В библиотеку, конечно.
Ибо на понедельник назначался библиотечный вечер, и не только все книги с их тайнами дожидались тебя, но и твои товарищи с соседями. Библиотека слыла большим водопоем, куда стекались звери, большие и маленькие, приходили из темноты, чтобы испить и улыбнуться друг другу при свете зеленых стеклянных абажуров между горами книг. Вот куда мы сбегались весенними вечерами, словно ягнята, сновали, как теплая форель в винных ручьях, летними вечерами гонялись за скрученными листьями, как за мышками, осенними вечерами или летели, как запущенный снежок, зимними вечерами – и всегда в то же место и по понедельникам. Ты бежал, ты тащился, ты летел, но ты туда добирался. И там всегда наступал тот неповторимый миг, когда перед большими дверями ты задерживался, прежде чем их распахнуть и войти в гущу всех тех жизней, перешептываний древних голосов, столь высоких и тихих, что только собака, семенящая между книжных полок, смогла бы их расслышать. И ты семенил.
И вот свободное пространство, и зеленые абажуры, и приятели, призраками крадущиеся промеж стеллажей кто в прошлое, кто в будущее.

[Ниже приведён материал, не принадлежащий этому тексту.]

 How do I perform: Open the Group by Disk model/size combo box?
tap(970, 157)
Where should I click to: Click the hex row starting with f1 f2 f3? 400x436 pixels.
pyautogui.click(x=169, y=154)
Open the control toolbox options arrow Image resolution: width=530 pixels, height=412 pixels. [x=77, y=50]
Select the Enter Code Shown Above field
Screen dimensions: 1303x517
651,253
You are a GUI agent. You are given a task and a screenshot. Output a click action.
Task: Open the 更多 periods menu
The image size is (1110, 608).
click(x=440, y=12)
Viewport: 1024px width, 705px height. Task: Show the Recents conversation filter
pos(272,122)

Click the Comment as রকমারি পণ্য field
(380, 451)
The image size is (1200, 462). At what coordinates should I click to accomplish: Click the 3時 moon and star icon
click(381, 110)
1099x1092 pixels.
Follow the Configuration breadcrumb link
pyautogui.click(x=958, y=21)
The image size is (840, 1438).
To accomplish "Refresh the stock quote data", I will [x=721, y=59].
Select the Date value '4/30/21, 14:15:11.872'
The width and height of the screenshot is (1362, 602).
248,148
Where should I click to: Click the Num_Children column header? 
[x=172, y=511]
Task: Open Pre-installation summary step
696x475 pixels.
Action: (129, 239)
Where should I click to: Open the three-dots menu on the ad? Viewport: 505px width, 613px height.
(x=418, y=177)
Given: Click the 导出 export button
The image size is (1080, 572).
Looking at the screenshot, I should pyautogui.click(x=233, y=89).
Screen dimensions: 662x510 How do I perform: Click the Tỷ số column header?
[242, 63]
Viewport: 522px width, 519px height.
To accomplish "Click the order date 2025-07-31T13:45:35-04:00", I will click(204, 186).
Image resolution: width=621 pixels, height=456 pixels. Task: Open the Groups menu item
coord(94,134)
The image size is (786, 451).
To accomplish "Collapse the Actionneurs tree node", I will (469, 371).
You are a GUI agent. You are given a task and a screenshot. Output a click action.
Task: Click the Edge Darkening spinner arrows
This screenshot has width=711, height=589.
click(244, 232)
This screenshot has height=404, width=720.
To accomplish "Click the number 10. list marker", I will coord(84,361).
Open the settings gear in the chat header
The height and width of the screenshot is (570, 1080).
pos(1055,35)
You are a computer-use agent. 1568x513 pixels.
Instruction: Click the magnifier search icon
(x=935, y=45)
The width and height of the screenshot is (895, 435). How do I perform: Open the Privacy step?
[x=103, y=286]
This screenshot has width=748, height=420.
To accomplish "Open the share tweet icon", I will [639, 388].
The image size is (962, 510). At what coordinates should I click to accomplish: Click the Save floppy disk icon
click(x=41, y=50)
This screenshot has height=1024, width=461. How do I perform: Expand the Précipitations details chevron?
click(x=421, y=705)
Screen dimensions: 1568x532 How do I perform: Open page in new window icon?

Поначалу ты не читаешь книги. Нет, ты их обнюхиваешь. Я всегда думал, что если бы мне повстречался Авраам Линкольн, от него пахло бы книгой, ибо именно там я встретился с ним в первый раз. И египтяне. То же самое. Пахли как книги, как книжная пыль, особенная пыль. Наполеон со своими войсками, и Цезарь со своими. Назовите любое имя, любой народ, и ваше обоняние напомнит, какой аромат они источали в понедельник вечером, неистребимое, неотразимое и животворное благовоние невидимой пыльцы, которая осыпалась с их макушек, стоило снять их жития с полок.